Each of the four stories below has been featured on Longreads before, minus the annotations, of course. The interviews with the authors are just as fascinating as the essays they’ve written. Rachel Kaadzi Ghansah, Adrian Chen, and Brian Kevin discuss their research methods, their writing style, and how they choose which details to include and which to let go. There are literally dozens of other Annotation Tuesday stories I could’ve featured — it was hard to pick just three! — so be sure to take a look for yourself on the Nieman Storyboard website.
1. “Annotation Tuesday! Rachel Kaadzi Ghansah and ‘If He Hollers Let Him Go.’” (Elon Green, October 2014)
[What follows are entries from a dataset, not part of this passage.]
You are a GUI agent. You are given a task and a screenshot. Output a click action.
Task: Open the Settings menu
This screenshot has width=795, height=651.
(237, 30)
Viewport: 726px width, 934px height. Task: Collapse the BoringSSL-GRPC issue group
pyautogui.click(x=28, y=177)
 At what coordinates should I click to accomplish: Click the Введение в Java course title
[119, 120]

Part of successful longform storytelling is a seamless blend of the macro and micro. In recounting her journey to Yellow Springs, Ohio — where comic Dave Chappelle lives, where he grew up, in part — Rachel Kaadzi Ghansah does just that. She never interviews Chappelle himself; she interviews several of the people surrounding him, including his mother, scholar Yvonne Seon, and Neal Brannan, co-creator of “Chappelle’s Show.” Ghansah and Elon Green share a fascinating back-and-forth about the impossibility of objectivity, the n-word, and comedy as a weapon.
2. “Annotation Tuesday! Adrian Chen and ‘Unfollow.’” (Katia Savchuk, January 2017)
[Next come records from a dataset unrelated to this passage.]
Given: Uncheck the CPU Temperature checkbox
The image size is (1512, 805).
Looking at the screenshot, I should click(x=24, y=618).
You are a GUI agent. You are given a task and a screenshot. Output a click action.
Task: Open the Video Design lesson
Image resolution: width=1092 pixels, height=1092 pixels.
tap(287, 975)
Tech reporter Adrian Chen — formerly of Gawker, now The New Yorker — wrote a marvelous profile of Megan Phelps-Roper, who was once a devoted member of the Westboro Baptist Church. When Phelps-Roper took over the church’s social media accounts, her life changed. In between hate speech and emojis, she engaged with people of different backgrounds and worldviews. Chen explains that it took a long time for Megan to feel comfortable opening up to him and sharing her story publicly. But when she did open up to Chen, she gave him access to her emails, her journals, even her private messages on the Words With Friends app. They spoke for hours, and the result is a nuanced portrait that demonstrates the nonlinear nature of healing.
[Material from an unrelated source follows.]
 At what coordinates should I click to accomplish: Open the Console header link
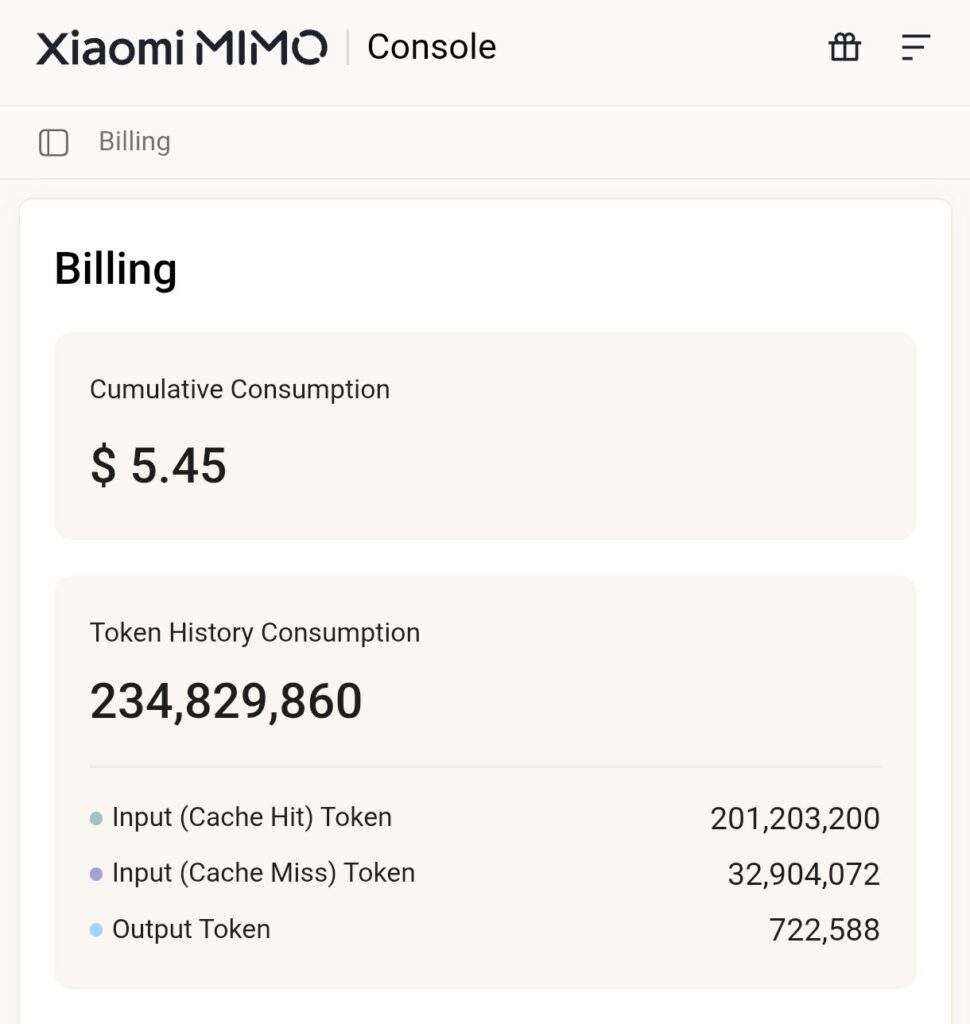pos(432,47)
3. “Michael Kruse and the Woman Who Disappeared in Her Own Home.” (Paige Williams, August 2012)
I remember reading this piece when it was first published in 2011. I was interning at a daily newspaper and learning about feature writing and reporting for the first time. Michael Kruse and the Tampa Bay Times (previously the St. Petersburg Times) came highly recommended to me, and this story, “A Brevard Woman Disappeared, but Never Left Home” — is a contemporary classic. Journalist and professor Paige Williams dissects the story on an educational basis; Kruse answers her questions and adds commentary.
4. “Annotation Tuesday! (Back to School Edition): Josh Roiland and His ‘Literary Journalism in America’ Syllabus.” (Josh Roiland, August 2015)
During my senior year of undergrad, I embarked on an independent study of longform journalism — reading hundreds of essays, interviewing Ben Montgomery, and analyzing what makes different stories tick. Ready to embark on an independent study of your own? There’s no better place to start than this syllabus — I wish it had been around when I was in school. Roiland, presently an assistant professor with the Department of Communication and Journalism at the University of Maine, goes into glorious detail about each of his reading selections.